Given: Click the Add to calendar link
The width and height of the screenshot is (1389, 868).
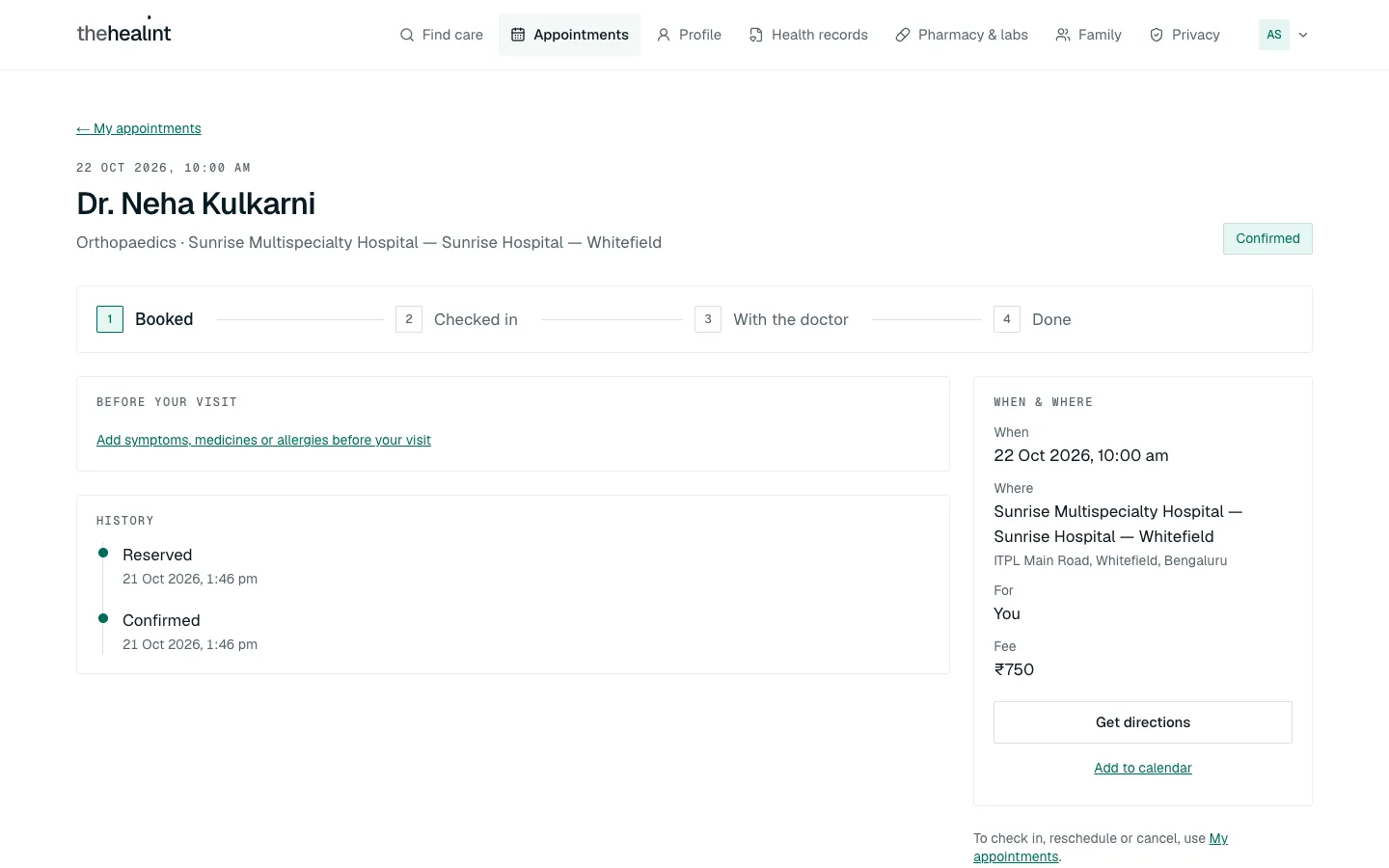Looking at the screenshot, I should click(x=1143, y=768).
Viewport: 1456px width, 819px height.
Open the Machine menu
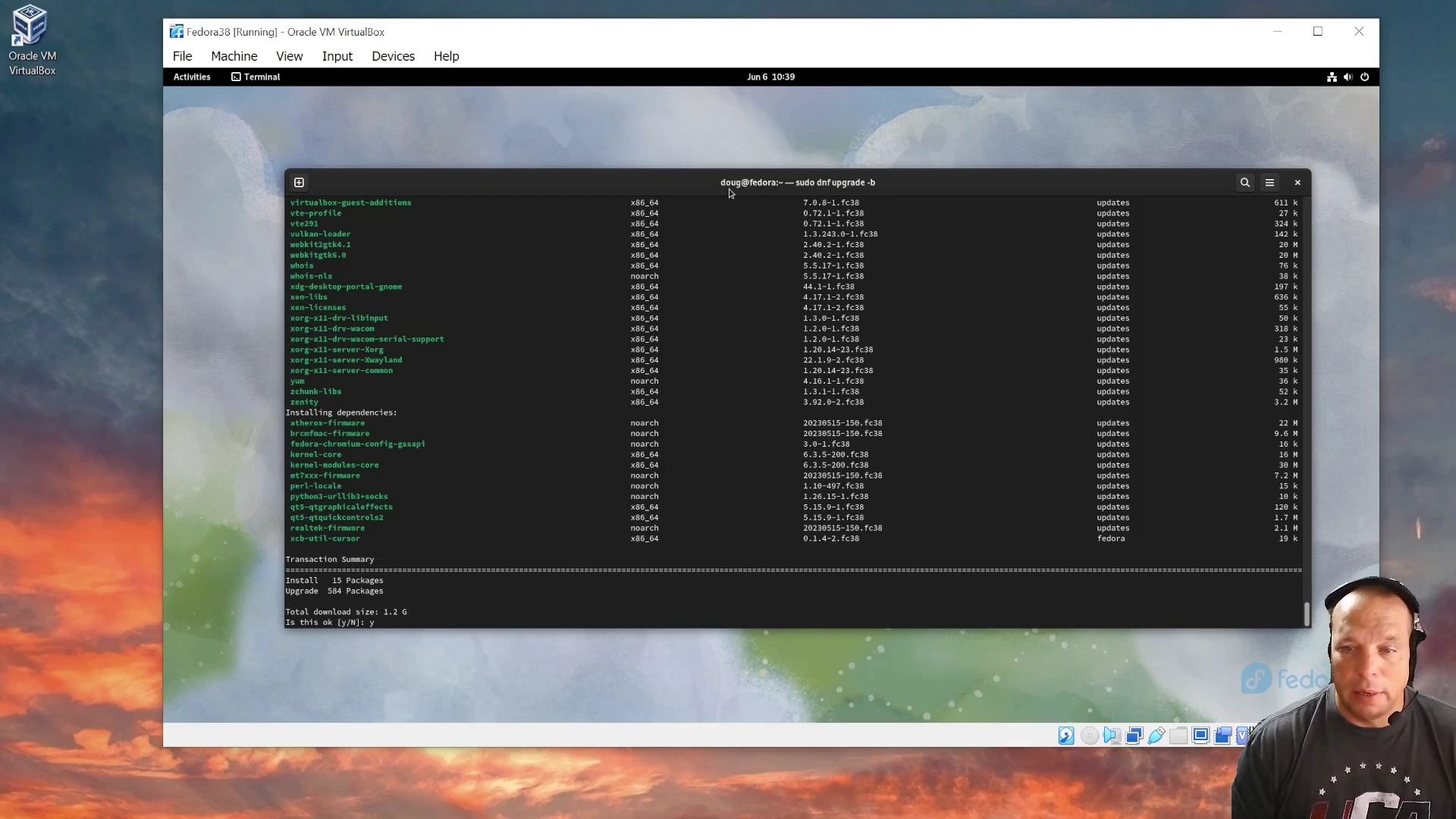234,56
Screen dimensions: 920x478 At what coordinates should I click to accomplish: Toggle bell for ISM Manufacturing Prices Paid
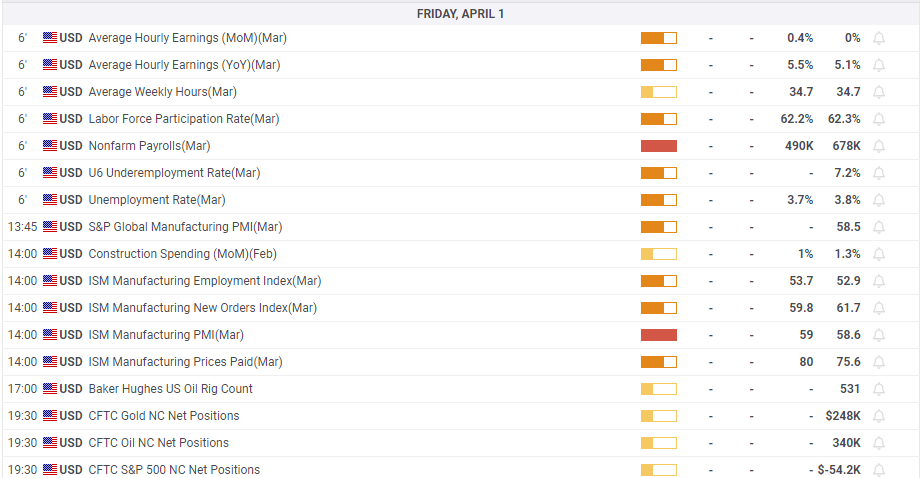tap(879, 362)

--

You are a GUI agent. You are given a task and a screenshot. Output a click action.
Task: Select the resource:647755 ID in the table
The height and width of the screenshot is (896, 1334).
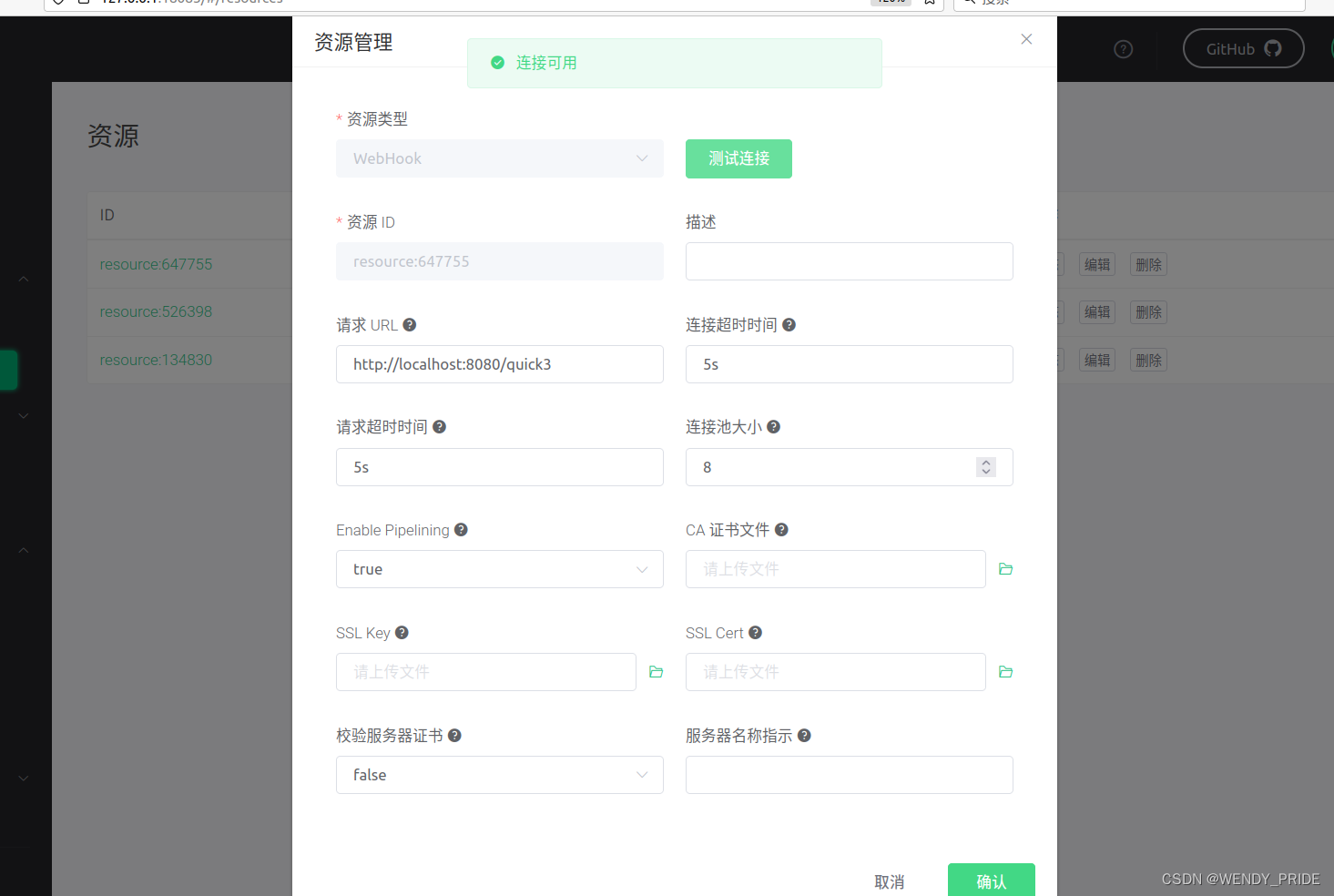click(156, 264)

...

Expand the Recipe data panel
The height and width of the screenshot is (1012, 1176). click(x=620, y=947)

SCHRIFTLICHE ÜBUNG.
Kannst du die Zeilen wortgetreu abschreiben, beginnend mit der Zeile, die „Given: Click the Add to calendar link“ enthält, und endend nach der Zeile mit „tap(879, 362)“? Lass die Bilder dabei weg.

ANTWORT.
Given: Click the Add to calendar link
The width and height of the screenshot is (1389, 868).
Looking at the screenshot, I should click(x=1143, y=768).
Viewport: 1456px width, 819px height.
Open the Machine menu
234,56
Screen dimensions: 920x478 At what coordinates should I click to accomplish: Toggle bell for ISM Manufacturing Prices Paid
tap(879, 362)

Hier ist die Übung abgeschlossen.